This relates to compensation for delays in signal propagation in a circuit.
Many electronic systems require synchronization between two or more signals propagating in the system. For example, data is often transmitted to a data processing device in the system, e.g., a central processing unit (CPU) or a programmable logic device (PLD), from a memory device, through a set of communication channels. The set of communication channels typically includes one or more channels carrying data signals and one channel carrying a data strobe signal (or clock signal), whose rising/falling edges are used to sample the data signals at the memory device, the data processing device, and/or other points in the circuit. To sample the data signals accurately, it is preferred that there be a phase delay between the data signals and the clock signal so that a data sampling edge of the clock signal is positioned within a data sampling window associated with the data signals. In some systems, the clock signal preferably is at the center of the data sampling window and has a phase delay of approximately 90 degrees with respect to the data signal.

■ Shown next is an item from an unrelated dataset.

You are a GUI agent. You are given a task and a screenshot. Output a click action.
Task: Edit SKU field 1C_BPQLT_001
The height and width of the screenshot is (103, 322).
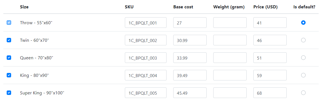(x=146, y=23)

There are many factors, however, that can change the rate of propagation of a signal in a circuit. For example, process, voltage and temperature (PVT) effects, resistance/capacitance effects of circuits, delays caused by analog elements that do not track delays caused by digital circuits, and wire delays in circuit boards can all affect the rate of signal propagation. As a result, skew or phase delay may arise between two propagating signals where it is not wanted; and compensation for such delay is needed.